Ursula Keller

ETH Zurich


Primary Section: 31, Engineering Sciences
Secondary Section: 33, Applied Physical Sciences
Membership Type:
International Member (elected 2021)

Biosketch

Ursula Keller is a physicist recognized for her work in ultrafast laser physics and attosecond science. She is known particularly for her pioneering contributions with the development of ultrashort pulsed lasers, the study of fundamental modelocking physics and pulse formation, the invention of techniques for frequency comb generation and stabilization, and groundbreaking studies of the physics of light-matter interactions on attosecond timescales. For example she invented the semiconductor saturable absorber mirror (SESAM) which solved a 25-year-old challenge and the attoclock. She has been a tenured professor of physics at ETH Zurich since 1993, and also a director of the Swiss multi-institute NCCR MUST program in ultrafast science since 2010. She received the Ph.D. from Stanford University in 1989 and the Physics "Diplom" from ETH in 1984 with top-ranked results.  She was a Member of Technical Staff (MTS) at AT&T Bell Laboratories from 1989 to 1993, a “Visiting Miller Professor” at UC Berkeley 2006 and a visiting professor at the Lund Institute of Technologies 2001. She has been a co-founder and board member for Time-Bandwidth Products (acquired by JDSU in 2014) and for a venture capital funded telecom company GigaTera (acquired by Time-Bandwidth in 2003). She is the founding president of the ETH Women Professors Forum.

Research Interests

Ursula Keller continues to push the performance and the industrial know-how transfer of ultrafast lasers in many key dimensions (shorter pulses, more power, higher repetition rate, new types and wavelengths of lasers) in many cases by orders of magnitude. For example today, most ultrashort industrial lasers are based on her SESAM modelocking technique.
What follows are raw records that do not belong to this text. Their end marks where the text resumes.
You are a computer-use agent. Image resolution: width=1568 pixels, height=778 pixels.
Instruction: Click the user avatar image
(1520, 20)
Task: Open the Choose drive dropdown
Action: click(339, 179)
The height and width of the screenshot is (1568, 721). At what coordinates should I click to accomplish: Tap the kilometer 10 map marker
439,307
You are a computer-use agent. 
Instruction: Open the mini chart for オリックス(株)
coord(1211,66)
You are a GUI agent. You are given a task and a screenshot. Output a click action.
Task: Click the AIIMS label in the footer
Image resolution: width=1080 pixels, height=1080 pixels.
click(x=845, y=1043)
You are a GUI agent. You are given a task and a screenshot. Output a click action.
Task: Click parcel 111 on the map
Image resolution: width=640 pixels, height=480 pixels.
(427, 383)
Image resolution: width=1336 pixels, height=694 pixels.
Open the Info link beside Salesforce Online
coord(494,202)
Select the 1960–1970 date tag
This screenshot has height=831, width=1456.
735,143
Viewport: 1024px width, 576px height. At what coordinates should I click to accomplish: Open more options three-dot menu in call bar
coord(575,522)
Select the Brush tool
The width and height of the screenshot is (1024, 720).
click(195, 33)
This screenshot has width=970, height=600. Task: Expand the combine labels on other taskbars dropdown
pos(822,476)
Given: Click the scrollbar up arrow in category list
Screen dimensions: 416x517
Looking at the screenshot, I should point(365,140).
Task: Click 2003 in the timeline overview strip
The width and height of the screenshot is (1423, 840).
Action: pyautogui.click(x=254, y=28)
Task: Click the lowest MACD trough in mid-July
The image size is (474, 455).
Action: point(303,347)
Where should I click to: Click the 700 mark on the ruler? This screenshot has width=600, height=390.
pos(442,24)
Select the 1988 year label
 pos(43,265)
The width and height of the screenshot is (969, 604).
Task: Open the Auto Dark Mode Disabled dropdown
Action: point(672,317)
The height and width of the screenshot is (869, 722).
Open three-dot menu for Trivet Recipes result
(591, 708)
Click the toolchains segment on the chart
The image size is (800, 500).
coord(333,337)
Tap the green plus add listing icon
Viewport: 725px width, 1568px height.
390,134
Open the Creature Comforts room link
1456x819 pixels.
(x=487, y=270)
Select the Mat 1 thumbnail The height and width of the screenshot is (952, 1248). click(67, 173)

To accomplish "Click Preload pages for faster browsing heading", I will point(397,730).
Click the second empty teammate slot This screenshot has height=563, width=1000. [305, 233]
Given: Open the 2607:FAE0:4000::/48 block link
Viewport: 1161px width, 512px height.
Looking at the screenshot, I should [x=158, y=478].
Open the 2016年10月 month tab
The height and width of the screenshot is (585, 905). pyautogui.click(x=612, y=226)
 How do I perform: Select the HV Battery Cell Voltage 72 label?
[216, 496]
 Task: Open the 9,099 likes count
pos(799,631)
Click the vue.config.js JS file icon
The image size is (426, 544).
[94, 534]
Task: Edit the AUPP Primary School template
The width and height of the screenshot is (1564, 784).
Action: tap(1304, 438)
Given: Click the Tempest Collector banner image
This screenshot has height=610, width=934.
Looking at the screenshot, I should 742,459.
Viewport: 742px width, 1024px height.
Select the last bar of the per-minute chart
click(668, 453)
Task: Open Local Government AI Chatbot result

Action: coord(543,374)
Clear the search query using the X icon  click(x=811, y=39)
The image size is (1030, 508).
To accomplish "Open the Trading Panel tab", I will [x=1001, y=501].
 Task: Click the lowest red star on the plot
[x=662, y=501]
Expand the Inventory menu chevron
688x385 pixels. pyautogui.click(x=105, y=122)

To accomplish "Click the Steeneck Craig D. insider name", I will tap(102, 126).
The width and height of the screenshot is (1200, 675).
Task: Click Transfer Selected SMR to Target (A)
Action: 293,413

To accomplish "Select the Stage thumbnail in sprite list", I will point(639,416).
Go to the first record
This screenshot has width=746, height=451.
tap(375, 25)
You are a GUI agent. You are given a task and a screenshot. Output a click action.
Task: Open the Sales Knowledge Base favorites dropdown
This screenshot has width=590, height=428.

Furthermore she continues to pioneer novel semiconductor lasers, dual-comb modelocking, a paradigm shift in frequency metrology and is working towards the mid-infrared regime. Her cutting edge few-cycle pulse generation with carrier envelope offset (CEO) phase stabilization enabled the invention of the attoclock to measure a finite electron tunneling time. Work is ongoing addressing this unresolved fundamental question and debate in quantum mechanics. The frontier laser research with the CEO phase stabilization also enables petahertz electronics, as the magnetic field interaction can be neglected within the dipole approximation. The goal is a better understanding of the underlying ultrafast dynamics in atoms, molecules and condensed matter physics with a systematic examination and a potential exploitation of the non-equilibrium behaviour of quantum systems on the fundamental electron time-scale in the attosecond regime. The attosecond time scale becomes important for next-generation integrated circuits, novel concepts in artificial photosynthesis and light-induced carrier separation with a potential impacts to the fields ranging from energy to bio-medicine.